Firewall does not accept REJECT

Tomov · February 8, 2021, 4:58pm

I have the default policy in the Network / Firewall / section set to DROP.

I changed to REJECT:

but Status / Firewall still shows DROP:

Status

Via CLI: iptables -S also shows -P INPUT DROP

CLI command: iptables -P INPUT REJECT returns iptables: Bad policy name. Run dmesg 'for more information`

iptables -P INPUT ACCEPT
iptables -P INPUT DROP
works correctly
Why only REJECT doesn’t work?

Firewall and TO reboots completed.
Tested on TO 5.1.9

jose.d · February 9, 2021, 7:02pm

reject can not be used as a chain policy.
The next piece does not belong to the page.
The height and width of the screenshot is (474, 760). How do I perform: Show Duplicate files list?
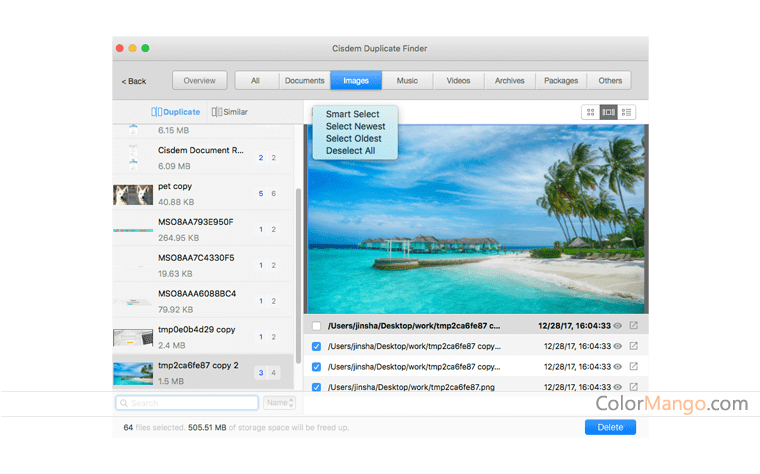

http://lists.netfilter.org/pipermail/netfilter/2003-March/043187.html

Tomov · February 10, 2021, 2:11pm

Thanks for the clarification!
I thought my firewall was broken

But that means LUCI is misleading.
This is confusing and the REJECT option should not be visible in the settings
policy_reject

Tomov · February 10, 2021, 2:39pm

Can I still ask you for help, where is the best place to add my own rules to block incoming traffic from the Internet?

I would like to add for example:
-A INPUT -p tcp ! --syn -m conntrack --ctstate NEW -j LOG
-A INPUT -p tcp ! --syn -m conntrack --ctstate NEW -j DROP (or -j RETURN)
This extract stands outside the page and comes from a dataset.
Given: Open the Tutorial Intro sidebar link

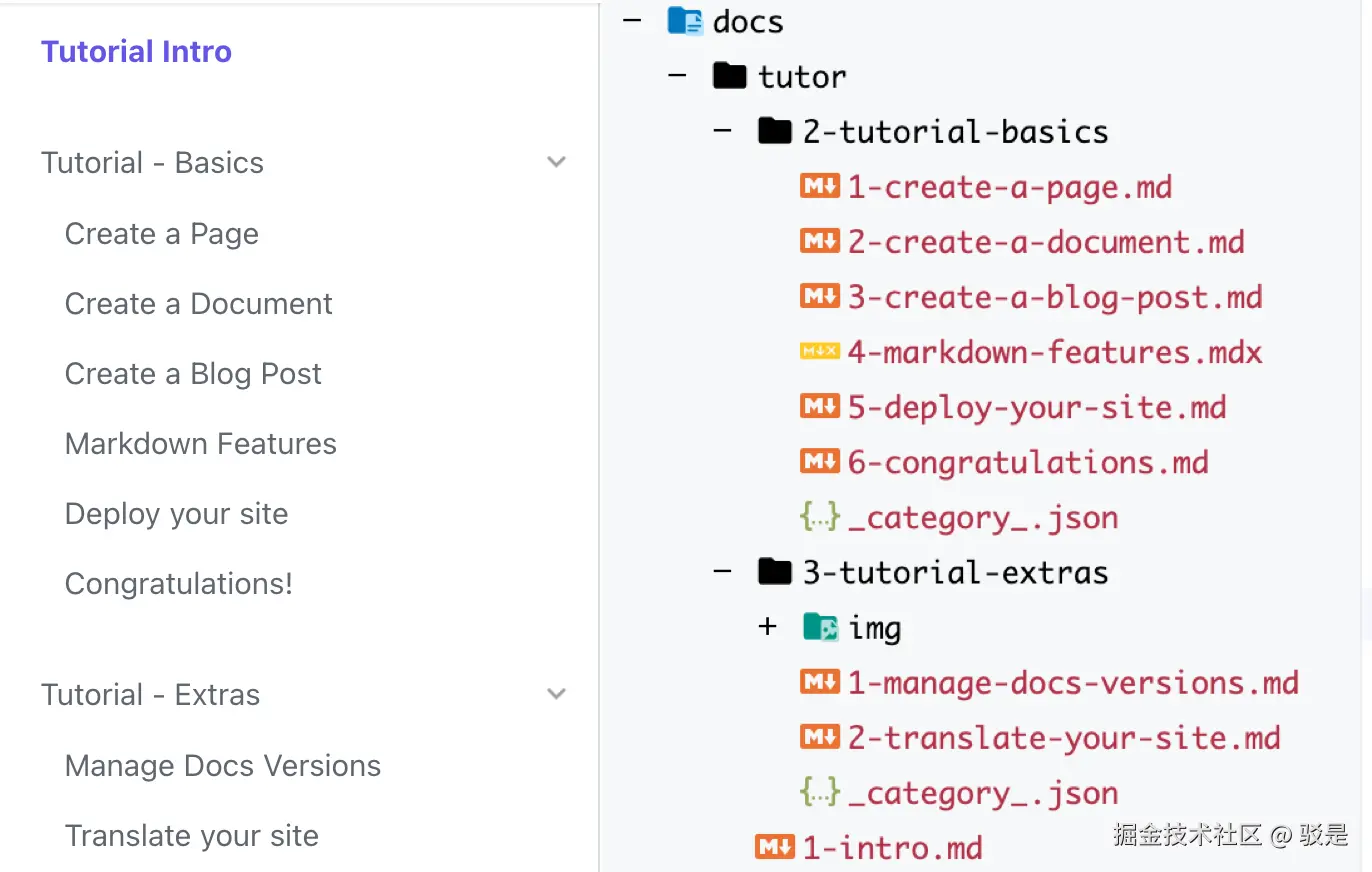Looking at the screenshot, I should tap(136, 52).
Add to main chain INPUT or input_rule or input_wan_rule or to zone_wan_input ?

jose.d · February 11, 2021, 12:15pm

why not stay with the equivalent

config zone
    option name 'wan'
    list network 'wan'
    list network 'wan6'
    option input 'REJECT'
    option output 'ACCEPT'
    option forward 'REJECT'
    option masq '1'
    option mtu_fix '1'

Tomov · February 11, 2021, 12:44pm

Because:

It was just an example and I want to make my -j LOG rules more detailed.
I don’t want REJECT, I prefer DROP (prefer not to have to respond to floods of scans).

system · February 14, 2021, 12:44pm

This topic was automatically closed 3 days after the last reply. New replies are no longer allowed.